Program directors for the Texas Department of Family and Protective Services are using the plight of vulnerable youth to gain free hotel rooms and vacations, claimed a former employee in an email to the federal courts.
The allegation — published in a court filing Tuesday — said that officials responsible for booking hotel rooms for foster youth with nowhere else to stay are reaping huge rewards. At least 800 youth this year have spent at least one night in a hotel room, classified as a child without placement or CWOP.
Directors were connecting bookings to hotel points programs they later collected on, said the court document.
"Some are even boasting from region 6B [Houston] that they went on a free vacation to Dubai because they used all the hotel points they accumulated from CWOP hotel stays," said Shaun Santiago, a former Child Protection Investigations program director in an email to the federal court on Sept. 15. Santiago did not name any individuals.
Santiago may have left the state's employ due to the state's push to investigate families of transgender youth. He couldn't be reached for comment by the time of publication.
The state now says it will investigate the allegations.
“These are serious allegations that must be investigated fully. We will refer the matter to the Texas Health and Human Services Office of Inspector General,” said Marissa Gonzales, DFPS spokeswoman.
In 2021 the problem of youth in CWOP had grown to 416 children concurrently staying in unlicensed placements with one in four staying 36 nights or more. That number has dropped but is still unacceptably high, according to the federal court.
The act of collecting rewards points itself does not appear to be illegal because the state doesn't see these discount programs as having an inherent value.
"This means that personal or private use of travel awards accrued on state business is not a crime," said the Texas Ethics Commission website.
Texas government agencies are allowed to ban the act, but it isn't clear if DFPS has. The agency did not respond to TPR’s question about it in an email.
While not technically illegal, the act of collecting luxury rewards on youth who are often some of the most vulnerable and needy is likely to draw criticism. It also raised several questions about what hotels are chosen and if rewards programs are driving choices.
Hotels in high-sex trafficking areas have been chosen in the past to house youth in CWOP, some lawyers have argued.

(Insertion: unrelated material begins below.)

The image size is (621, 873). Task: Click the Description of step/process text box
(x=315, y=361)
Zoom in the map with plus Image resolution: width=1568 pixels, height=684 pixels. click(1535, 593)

"My child client was able to walk out of the hotel room and hotel itself and was immediately able to sex traffic herself within the hour," said Emily Miller, in an email to child protection judges earlier this month.
The issue of the housing of youth in CWOP was so bad there that three judges asked for a meeting with foster care officials to address their concerns.

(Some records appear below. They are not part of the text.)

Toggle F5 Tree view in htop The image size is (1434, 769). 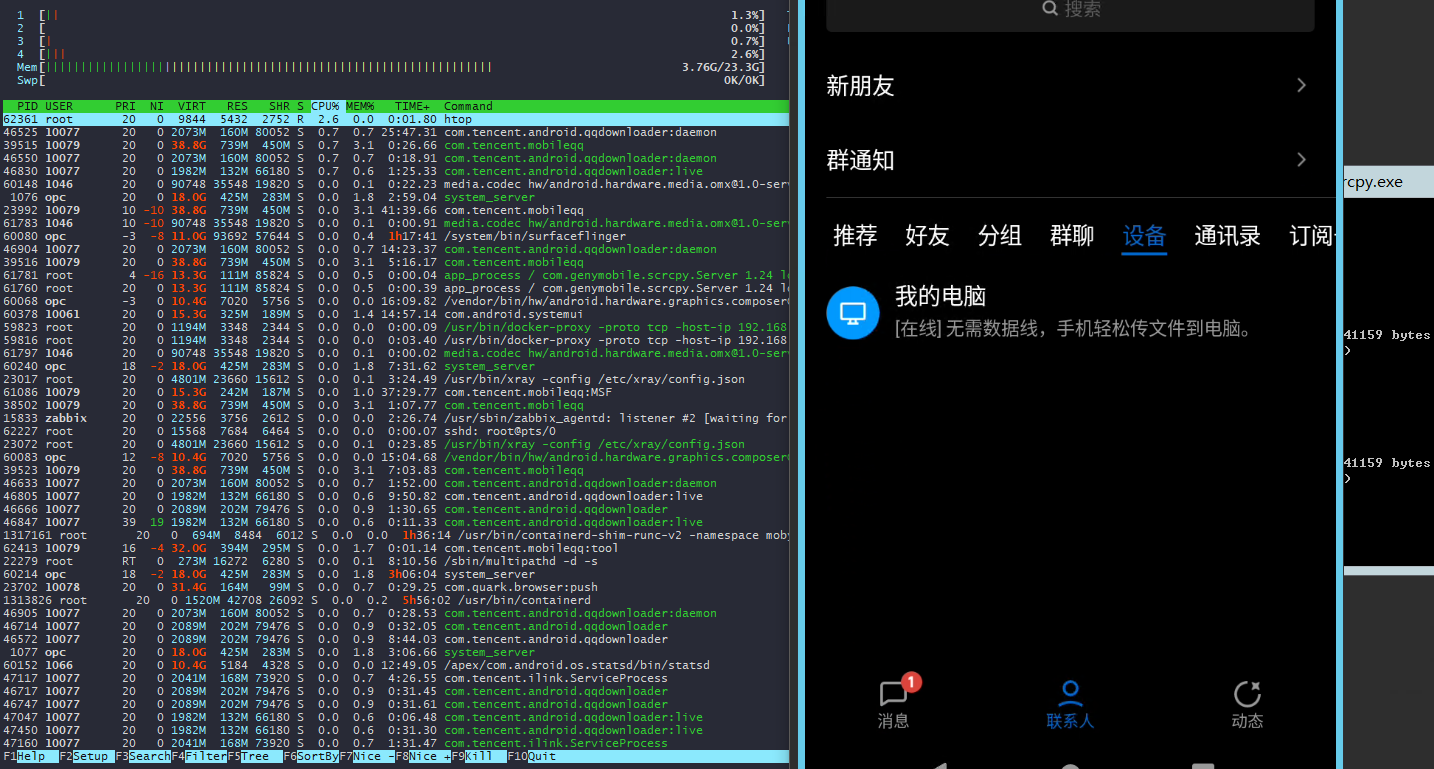255,757
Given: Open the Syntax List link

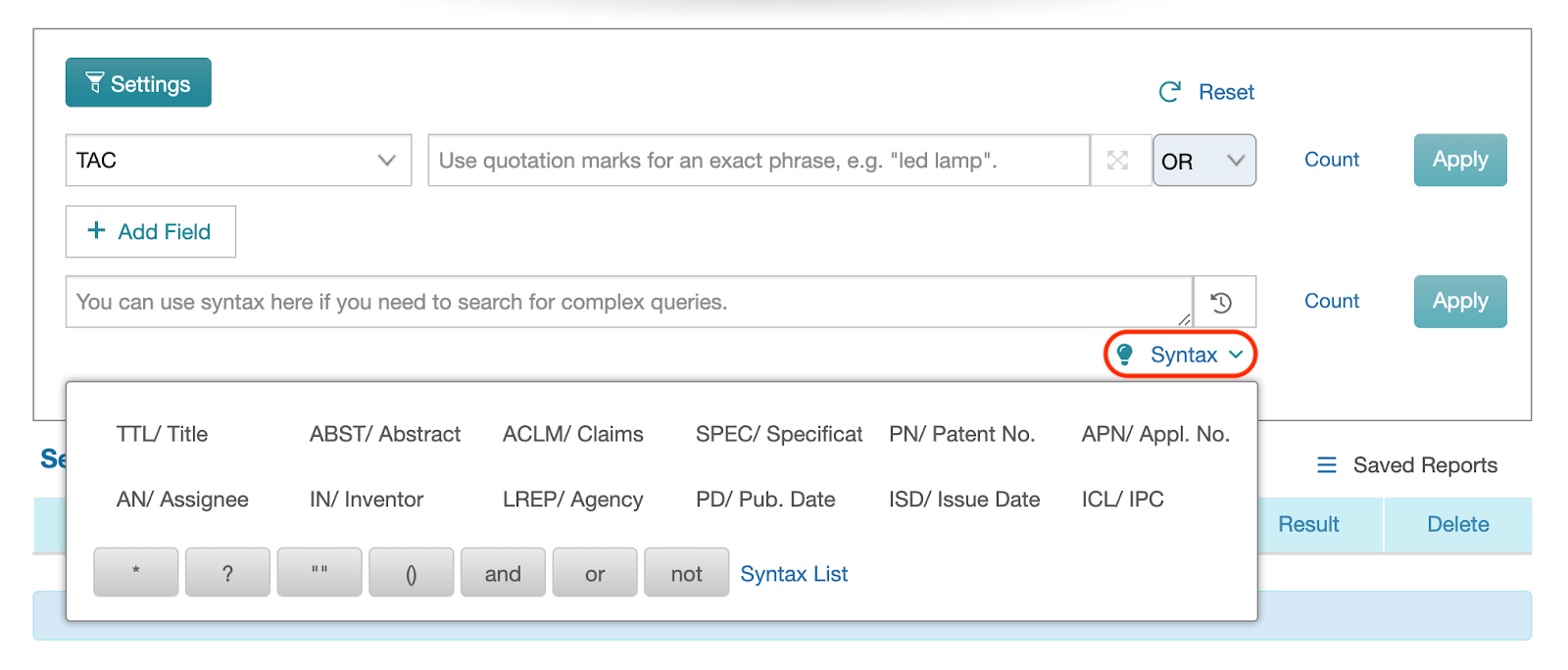Looking at the screenshot, I should click(794, 574).
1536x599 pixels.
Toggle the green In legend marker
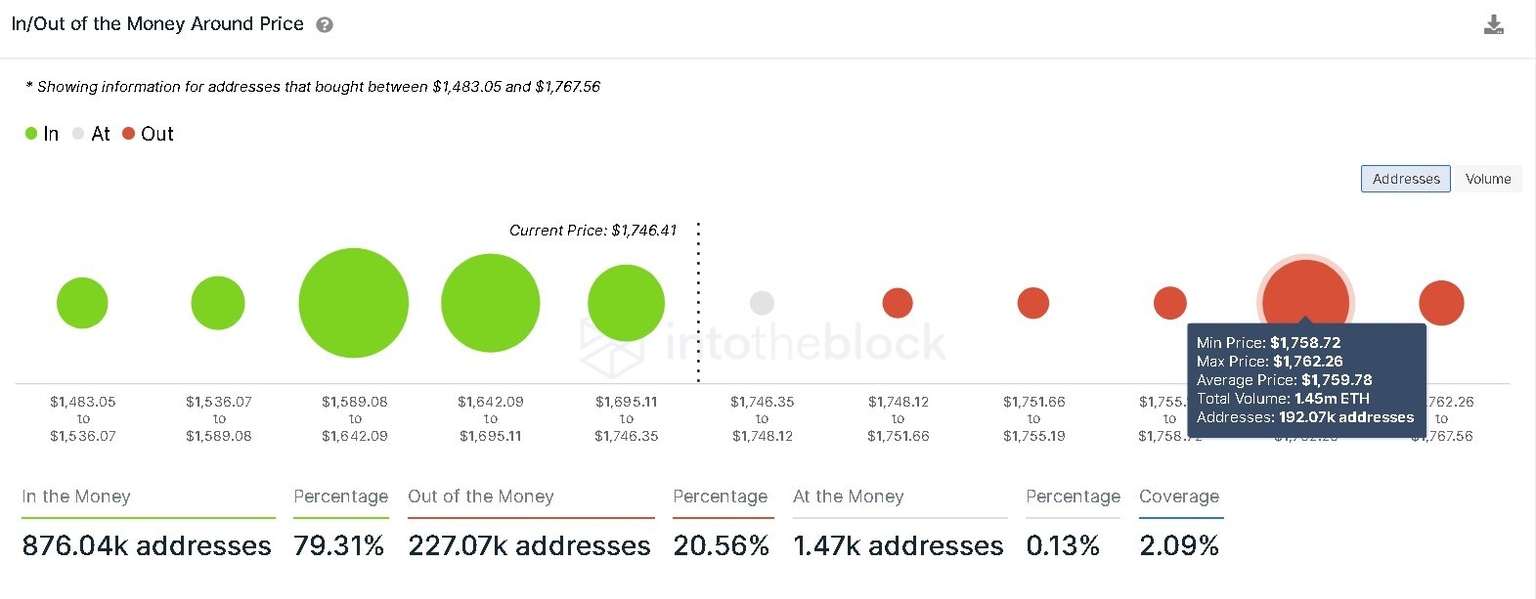(30, 133)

Federal court monitors called CWOP an "unreasonable risk" to youth containing serious risks of harm. CWOP youth stay at rented homes or hotel rooms staffed by contractors or Child Protective Services staff far removed from normal duties.
"DFPS is relying on staff members who are not trained caregivers and are, therefore, unfamiliar with many of the standard protocols and guidelines that inform care for children with mental and behavioral health needs in congregate and foster home settings." wrote federal court monitors in court documents.

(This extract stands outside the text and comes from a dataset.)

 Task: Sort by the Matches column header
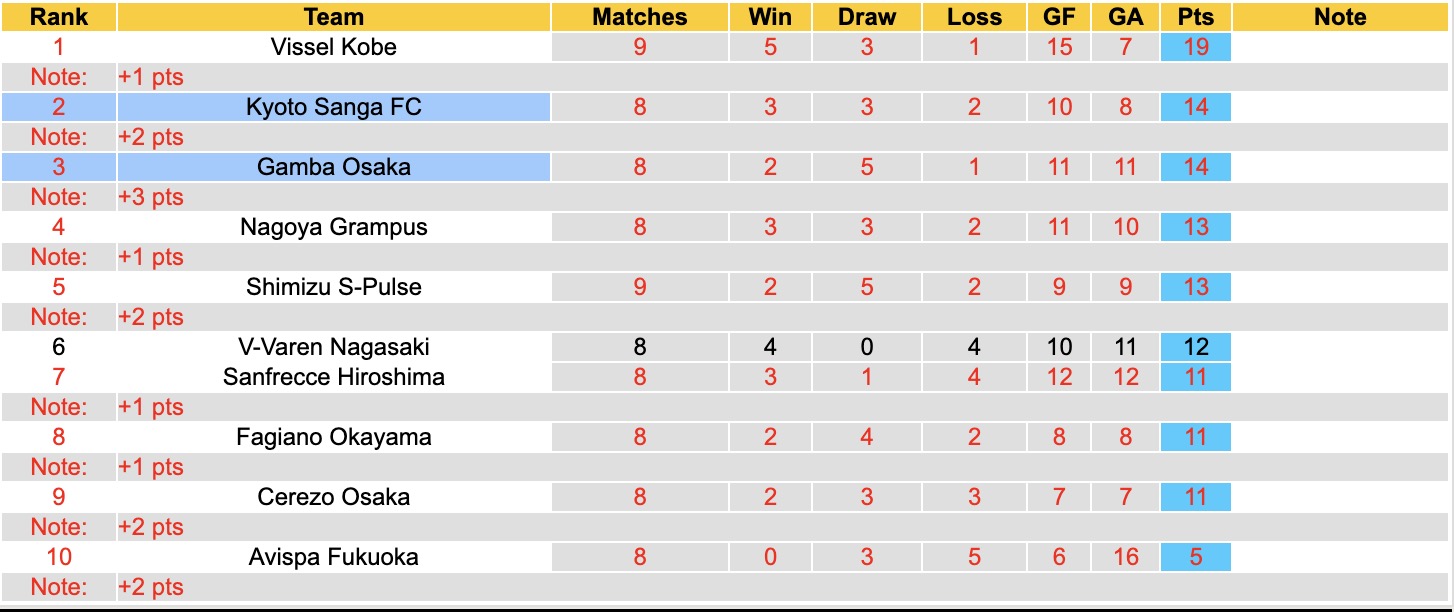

Youth in CWOP have been known to go without proper medications as a result of staff. Lawyers have complained their minor clients often go without school. CWOP youth have been found soliciting themselves for sex or leaving hotels and quickly trafficked, or worse. More than one youth has run from CWOP only to be killed.
"TDFPS and hotel staff were physically unable to run after or restrain the child," wrote Miller of a child client. "The child was found by law enforcement, and in two counties felony prosecutions are taking place of the men who sexually assaulted this child."
Overworked CPS personnel are often staffing the hotels along with security guards. Neither is allowed to stop a youth if they choose to run. Some have expressed concerns about personal safety as the youth who end up there are often those with the greatest needs.
A 2021 analysis found nearly all the youth required treatment for physical aggression and/or psychiatric hospitalization.
Foster care officials have said they are working to bolster services and increase beds for youth to reduce the numbers in CWOP.
But the idea that middle managers may be profiting off of a chaotic situation while youth and staff suffer could cause consternation across the system.